Required work: Copy each of the following rows word for word, keeping every line and its characters unchanged.
- - - - - - -
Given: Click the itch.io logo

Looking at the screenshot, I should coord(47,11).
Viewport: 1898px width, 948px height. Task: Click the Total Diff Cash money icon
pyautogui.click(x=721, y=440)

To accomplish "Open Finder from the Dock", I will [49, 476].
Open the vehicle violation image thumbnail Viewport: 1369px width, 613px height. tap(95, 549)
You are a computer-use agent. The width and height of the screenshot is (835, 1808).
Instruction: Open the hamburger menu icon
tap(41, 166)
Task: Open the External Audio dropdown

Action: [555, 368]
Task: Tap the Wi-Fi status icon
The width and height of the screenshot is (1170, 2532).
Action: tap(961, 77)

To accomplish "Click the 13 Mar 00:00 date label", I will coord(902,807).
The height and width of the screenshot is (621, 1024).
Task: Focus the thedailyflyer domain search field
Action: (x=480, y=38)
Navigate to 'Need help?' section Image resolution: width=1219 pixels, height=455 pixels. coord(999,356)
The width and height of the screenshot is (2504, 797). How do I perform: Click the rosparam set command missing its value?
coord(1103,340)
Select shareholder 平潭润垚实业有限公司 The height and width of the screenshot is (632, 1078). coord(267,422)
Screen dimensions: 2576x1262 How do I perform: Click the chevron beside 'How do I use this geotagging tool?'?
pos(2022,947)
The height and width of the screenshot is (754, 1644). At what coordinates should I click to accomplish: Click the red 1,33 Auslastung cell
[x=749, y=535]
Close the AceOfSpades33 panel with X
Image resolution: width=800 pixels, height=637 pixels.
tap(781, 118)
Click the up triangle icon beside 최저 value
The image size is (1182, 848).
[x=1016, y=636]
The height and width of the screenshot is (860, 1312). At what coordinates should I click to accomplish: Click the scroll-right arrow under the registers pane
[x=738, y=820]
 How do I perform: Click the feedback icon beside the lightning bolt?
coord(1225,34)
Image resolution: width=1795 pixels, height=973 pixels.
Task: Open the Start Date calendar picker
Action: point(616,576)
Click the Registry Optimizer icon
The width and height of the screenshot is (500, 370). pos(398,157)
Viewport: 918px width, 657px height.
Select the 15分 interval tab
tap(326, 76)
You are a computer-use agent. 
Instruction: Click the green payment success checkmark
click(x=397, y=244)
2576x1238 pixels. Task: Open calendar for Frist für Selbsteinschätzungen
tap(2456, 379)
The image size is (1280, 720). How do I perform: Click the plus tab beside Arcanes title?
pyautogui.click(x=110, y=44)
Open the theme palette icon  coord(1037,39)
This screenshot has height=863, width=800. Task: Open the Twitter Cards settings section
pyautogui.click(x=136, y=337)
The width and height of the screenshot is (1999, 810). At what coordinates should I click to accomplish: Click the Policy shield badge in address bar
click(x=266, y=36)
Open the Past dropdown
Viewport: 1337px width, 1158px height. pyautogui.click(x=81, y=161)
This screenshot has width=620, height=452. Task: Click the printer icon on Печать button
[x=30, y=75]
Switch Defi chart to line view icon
- - - - - - -
Response to the exercise:
Given: Click the itch.io logo

Looking at the screenshot, I should coord(47,11).
Viewport: 1898px width, 948px height. Task: Click the Total Diff Cash money icon
pyautogui.click(x=721, y=440)

To accomplish "Open Finder from the Dock", I will [49, 476].
Open the vehicle violation image thumbnail Viewport: 1369px width, 613px height. tap(95, 549)
You are a computer-use agent. The width and height of the screenshot is (835, 1808).
Instruction: Open the hamburger menu icon
tap(41, 166)
Task: Open the External Audio dropdown

Action: [555, 368]
Task: Tap the Wi-Fi status icon
The width and height of the screenshot is (1170, 2532).
Action: tap(961, 77)

To accomplish "Click the 13 Mar 00:00 date label", I will coord(902,807).
The height and width of the screenshot is (621, 1024).
Task: Focus the thedailyflyer domain search field
Action: (x=480, y=38)
Navigate to 'Need help?' section Image resolution: width=1219 pixels, height=455 pixels. coord(999,356)
The width and height of the screenshot is (2504, 797). How do I perform: Click the rosparam set command missing its value?
coord(1103,340)
Select shareholder 平潭润垚实业有限公司 The height and width of the screenshot is (632, 1078). coord(267,422)
Screen dimensions: 2576x1262 How do I perform: Click the chevron beside 'How do I use this geotagging tool?'?
pos(2022,947)
The height and width of the screenshot is (754, 1644). At what coordinates should I click to accomplish: Click the red 1,33 Auslastung cell
[x=749, y=535]
Close the AceOfSpades33 panel with X
Image resolution: width=800 pixels, height=637 pixels.
tap(781, 118)
Click the up triangle icon beside 최저 value
The image size is (1182, 848).
[x=1016, y=636]
The height and width of the screenshot is (860, 1312). At what coordinates should I click to accomplish: Click the scroll-right arrow under the registers pane
[x=738, y=820]
 How do I perform: Click the feedback icon beside the lightning bolt?
coord(1225,34)
Image resolution: width=1795 pixels, height=973 pixels.
Task: Open the Start Date calendar picker
Action: point(616,576)
Click the Registry Optimizer icon
The width and height of the screenshot is (500, 370). pos(398,157)
Viewport: 918px width, 657px height.
Select the 15分 interval tab
tap(326, 76)
You are a computer-use agent. 
Instruction: Click the green payment success checkmark
click(x=397, y=244)
2576x1238 pixels. Task: Open calendar for Frist für Selbsteinschätzungen
tap(2456, 379)
The image size is (1280, 720). How do I perform: Click the plus tab beside Arcanes title?
pyautogui.click(x=110, y=44)
Open the theme palette icon  coord(1037,39)
This screenshot has height=863, width=800. Task: Open the Twitter Cards settings section
pyautogui.click(x=136, y=337)
The width and height of the screenshot is (1999, 810). At what coordinates should I click to accomplish: Click the Policy shield badge in address bar
click(x=266, y=36)
Open the Past dropdown
Viewport: 1337px width, 1158px height. pyautogui.click(x=81, y=161)
This screenshot has width=620, height=452. Task: Click the printer icon on Печать button
[x=30, y=75]
Switch Defi chart to line view icon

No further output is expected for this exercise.